I like popcorn, so I agreed, but then when I was standing in line waiting for tickets I spotted a large bag of Skittles and I had Cats panic and I grabbed them and put them on the counter with way too much vehemence and pulled out my Scene card and then all but whispered “Two for Cats, please.”
The women behind the counter said, “Are you sure?” and that’s when I knew all the reviews had to be true: this was going to be a thing.
“Yep,” I said, filled with the confidence of a gay man about to step into a movie adaption of a stage musical that could only be considered to contain a narrative if you did a lot of heavy lifting yourself.
Hey, I’ve listened to Starlight Express. I actively try to find queer representation in mainstream media. I can make narrative out of anything.
She frowned, looked at her screen, and then leaned over the counter to look past me to see who was manning the entrance area where they check your tickets.
“Damn. My manager is working, or I’d’ve given you senior tickets.”
“It’s fine,” I say, breezily.
“You have to pick a seat,” she says, showing me the touch screen. Two seats are highlighted in yellow, the default to where I’ll sit with my husband. The rest of the seats are an ocean of unclaimed grey-blue, with only two other seats currently showing as claimed.
“Those are good,” I say, moving past breezily and into something approaching regal.
My husband returns, eyes the Skittles but doesn’t comment, and off we go to the cinema.
The guy at the entrance to the theatre hallway stares down at our tickets for a few extra seconds, and I hold up my bag of Skittles. Read the room, ticket-man. We taste the rainbow.
We sit in our seats as the twenty-two minute ride of holiday themed commercials before the previews before the film start, and compare theories on why Ronald McDonald house gets two swings at the commercial bat. I’m betting it’s because it’s the holidays. My husband doesn’t see the connection. We open the bag of Skittles. An elderly couple arrive and sit down.
The lights dim, and we are go.
I once tried to explain Cats to a friend during the intermission of the musical we’d been given free tickets to alongside a friend of mine who used to get lots of free tickets to things at the NAC.
“It’s Cat Idol,” I said. “They’re all performing for the old dude, and the old dude is going to pick one that gets to drive off in a car, ‘Grease’-style. Most of it is basically just performed poetry, but the ‘Memory’ song was written for it.”
She’d stared at me like I was on something, which, fair. We waited for the lights to flicker then marched our way back inside to make it through to the end. It ended, and we went out for drinks after, trying to figure out if there was any charm to be had in the musical. We decided not.

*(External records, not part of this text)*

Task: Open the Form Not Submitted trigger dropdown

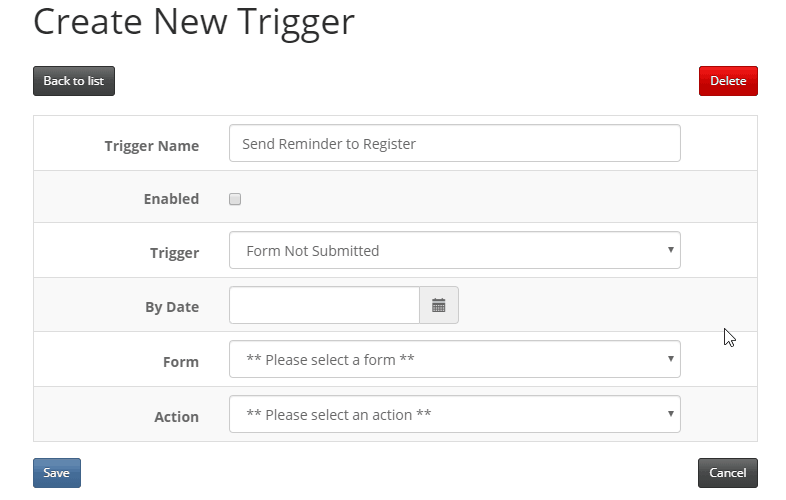Action: pyautogui.click(x=455, y=250)
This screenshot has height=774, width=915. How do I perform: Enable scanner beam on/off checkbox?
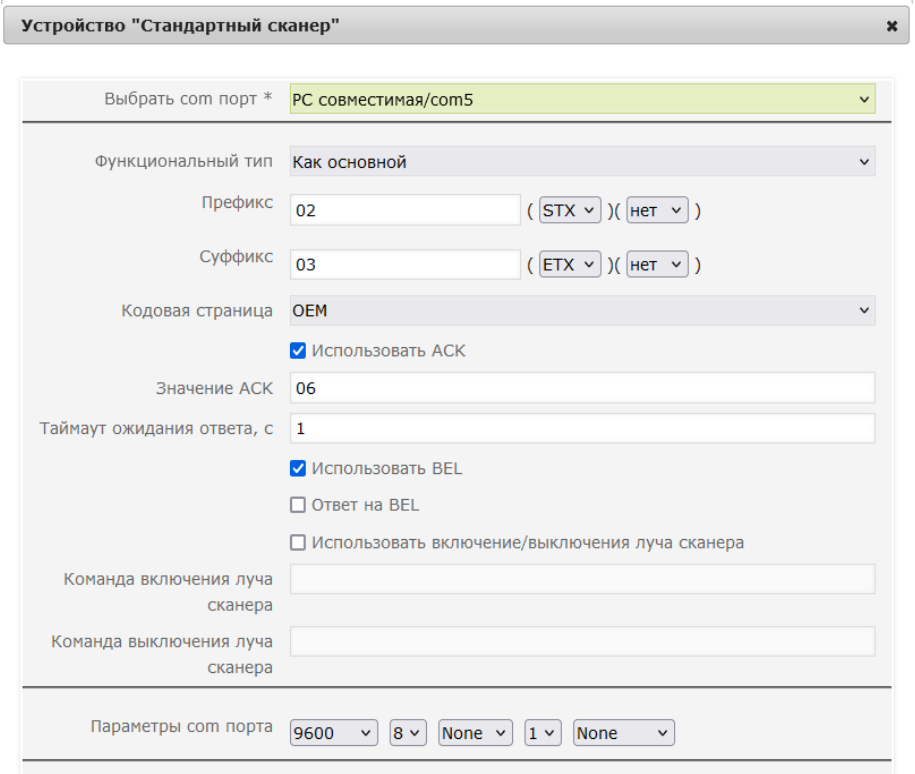298,543
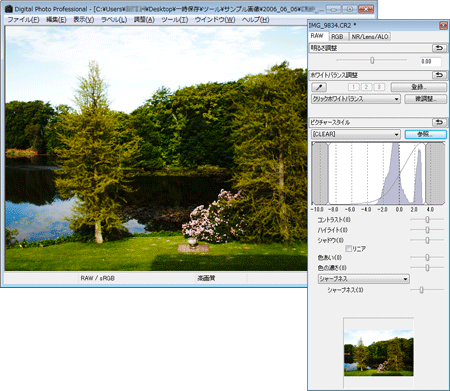The height and width of the screenshot is (391, 450).
Task: Reset brightness adjustment with revert arrow
Action: [x=439, y=48]
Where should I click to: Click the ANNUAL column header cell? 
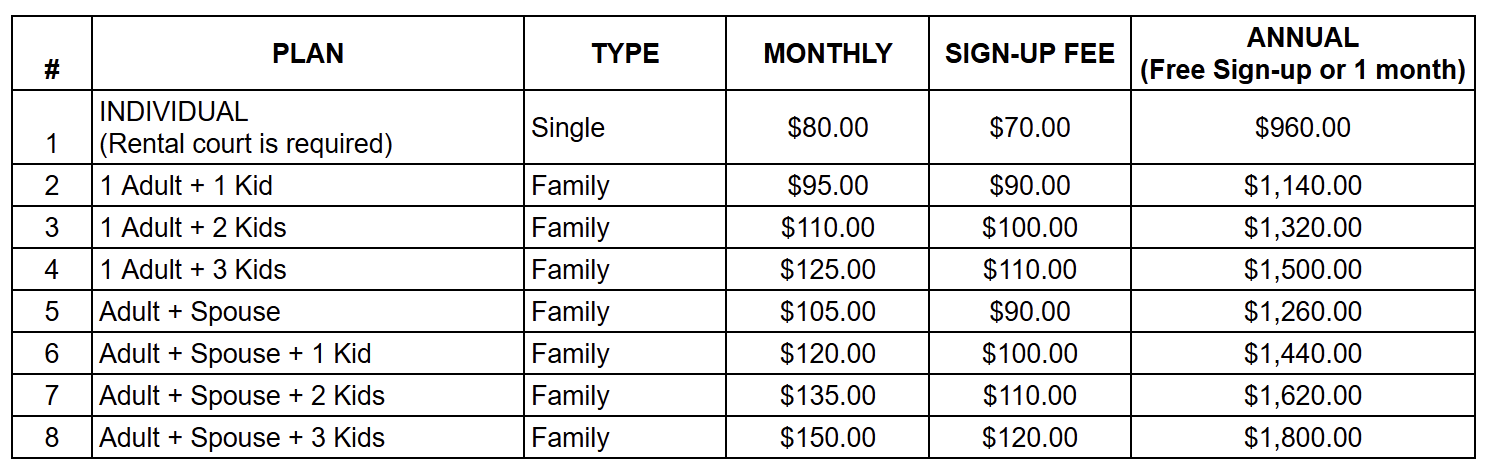point(1302,54)
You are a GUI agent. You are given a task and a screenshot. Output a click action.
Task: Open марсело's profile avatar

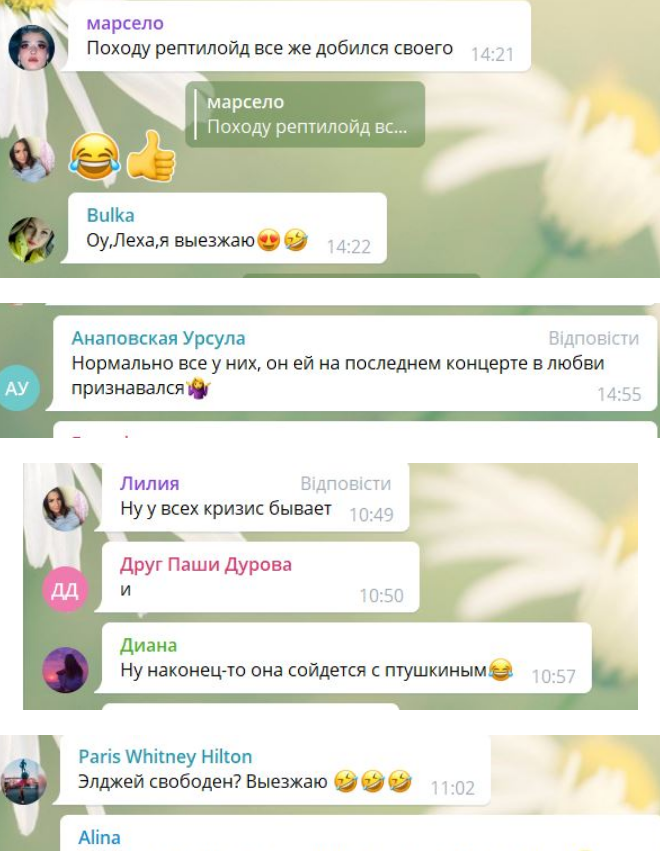point(31,48)
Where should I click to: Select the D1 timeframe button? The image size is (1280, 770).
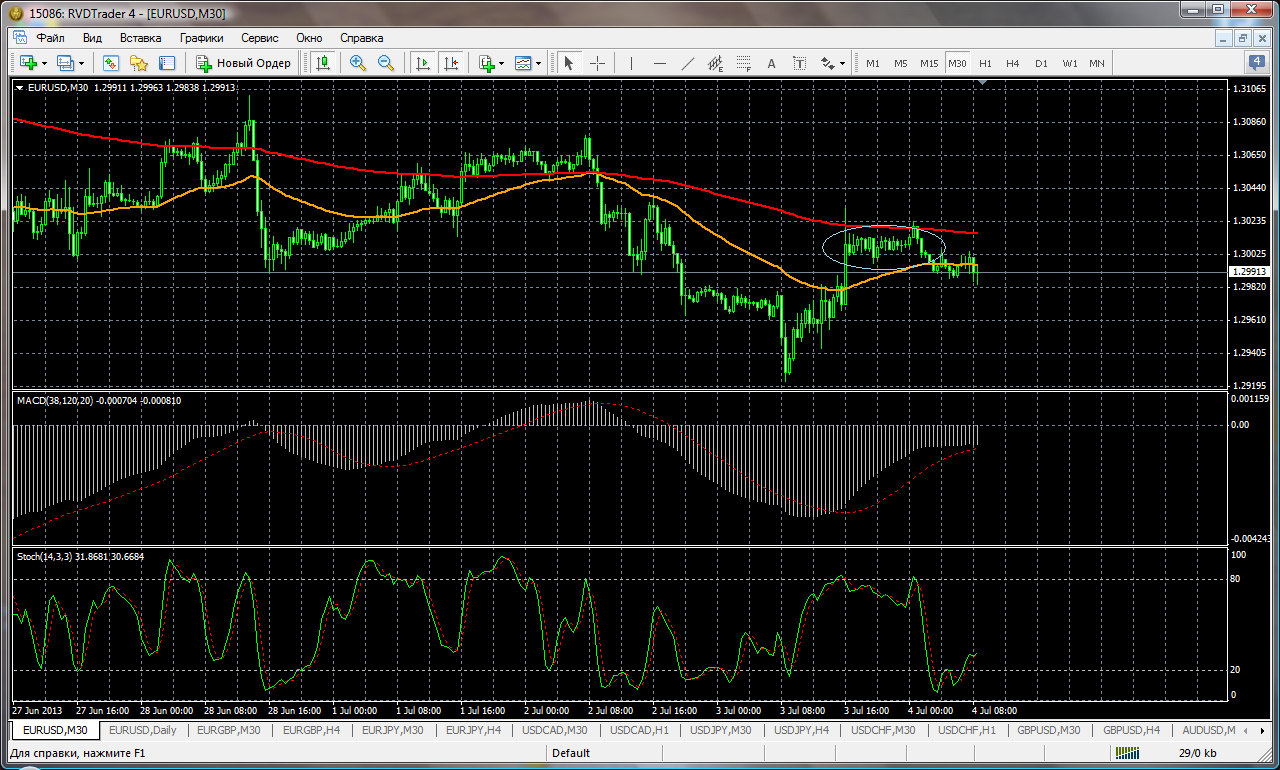pos(1041,63)
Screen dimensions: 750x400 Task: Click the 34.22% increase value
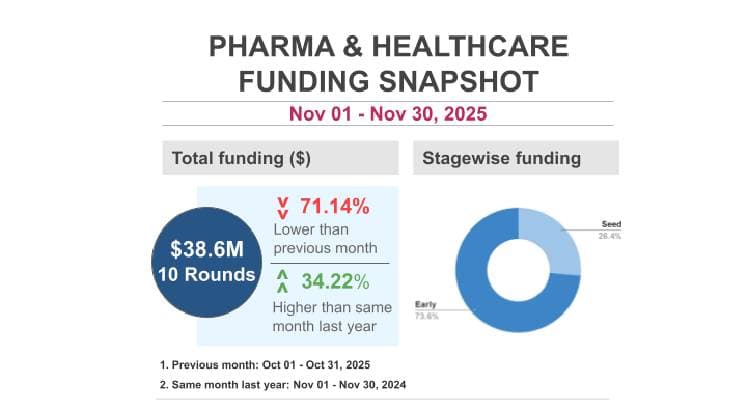[x=335, y=283]
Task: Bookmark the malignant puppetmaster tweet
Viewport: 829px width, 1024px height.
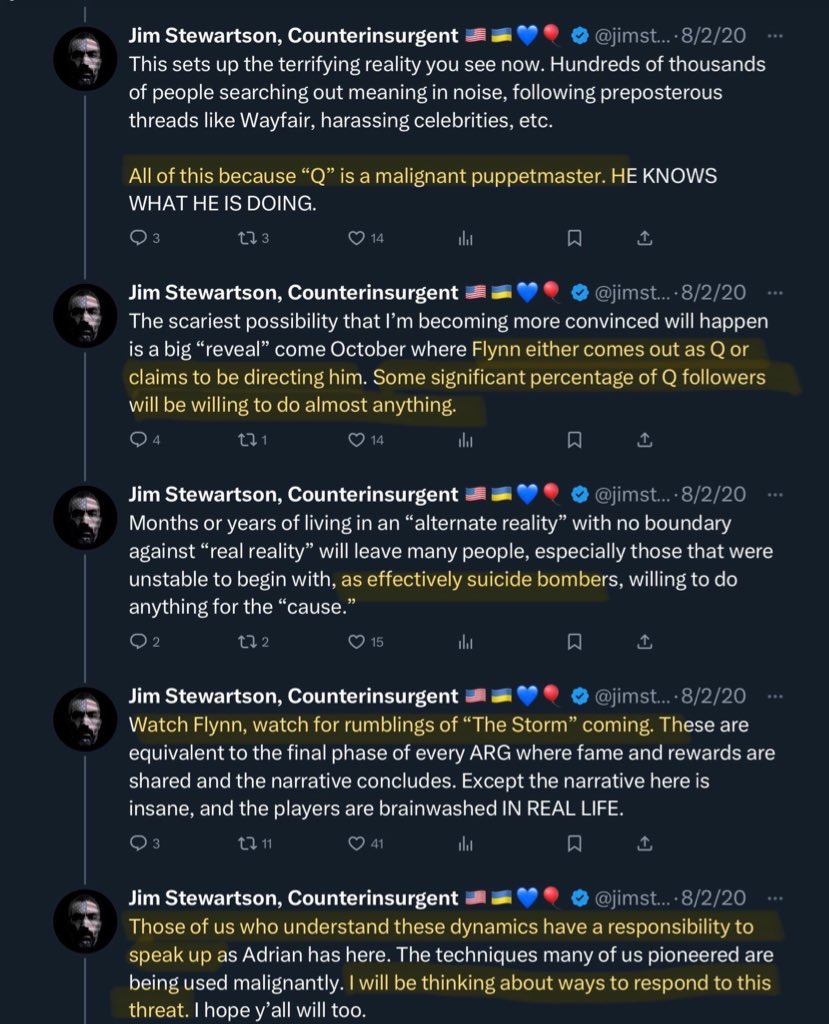Action: [x=574, y=238]

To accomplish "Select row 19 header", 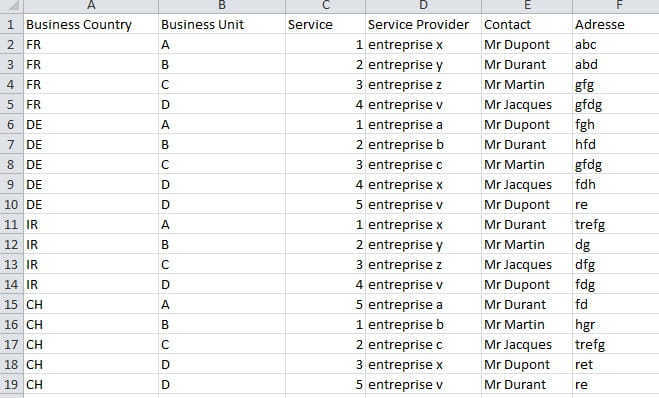I will (11, 384).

All that to say, the opening of the movie does a really good job of explaining just that (though it still spends a lot of time saying contradictory things about what a Jellicle cat is) and I take a handful of skittles and decide as a game I’ll only eat them when I’m overwhelmed or emotionally affected in some way by the movie.
A human throws a cat, trapped in a bag, into a dump. I eat a skittle.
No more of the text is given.